Nantes. (miwi) Es sah fast so aus, als hätte jemand den Stecker bei Uwe Gensheimer gezogen. Als der Schlussgong des EHF-Pokal-Endspiels ertönte, sank der Linksaußen der Rhein-Neckar Löwen auf der Stelle zusammen und begrub sein Gesicht hinter seinen Händen. Eine unglaublich anmutende Geschichte hatte in diesem Moment ihr Ende gefunden – ein Stoff, der die Filmemacher in Hollywood ärgern dürfte – und das nur, weil er ihnen selbst zuvor nicht eingefallen war. Nach sechsmonatiger Verletzungspause feierte Gensheimer bei der Finalrunde in Nantes sein Comeback und gewann mit seinem Team nach einem 26:24 (16:12) gegen den HBC Nantes den ersten Titel der Klubgeschichte.
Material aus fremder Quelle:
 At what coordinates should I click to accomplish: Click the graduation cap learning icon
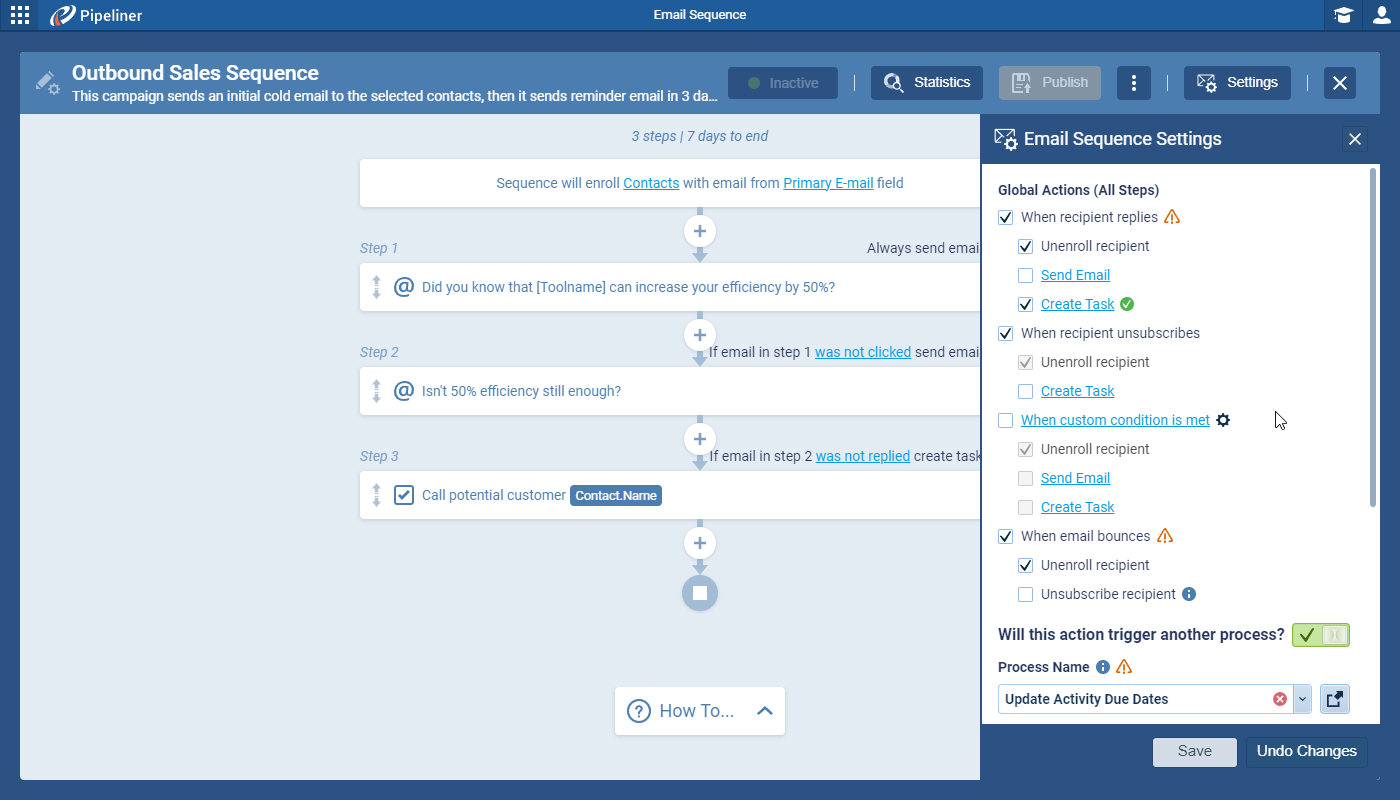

Eine Woche zuvor, im Ligaspiel gegen GWD Minden, war noch alles wie immer in den zurückliegenden Monaten. Die Löwen kämpften auf dem Feld um Tore und Siege und ihr Kapitän saß zwei Meter hinter der Bank und versuchte, zumindest moralisch von dort aus zu helfen. Seit dem 24. November war das so, nachdem sich Gensheimer im Drittrundenspiel gegen die harmlosen Griechen Diomidis Argous die linke Achillessehne gerissen hatte. Es war die erste schwere Verletzung in der Karriere des Nationalspielers, der fortan nicht mehr als Anführer seines Teams auftreten konnte, sondern als Zuarbeiter.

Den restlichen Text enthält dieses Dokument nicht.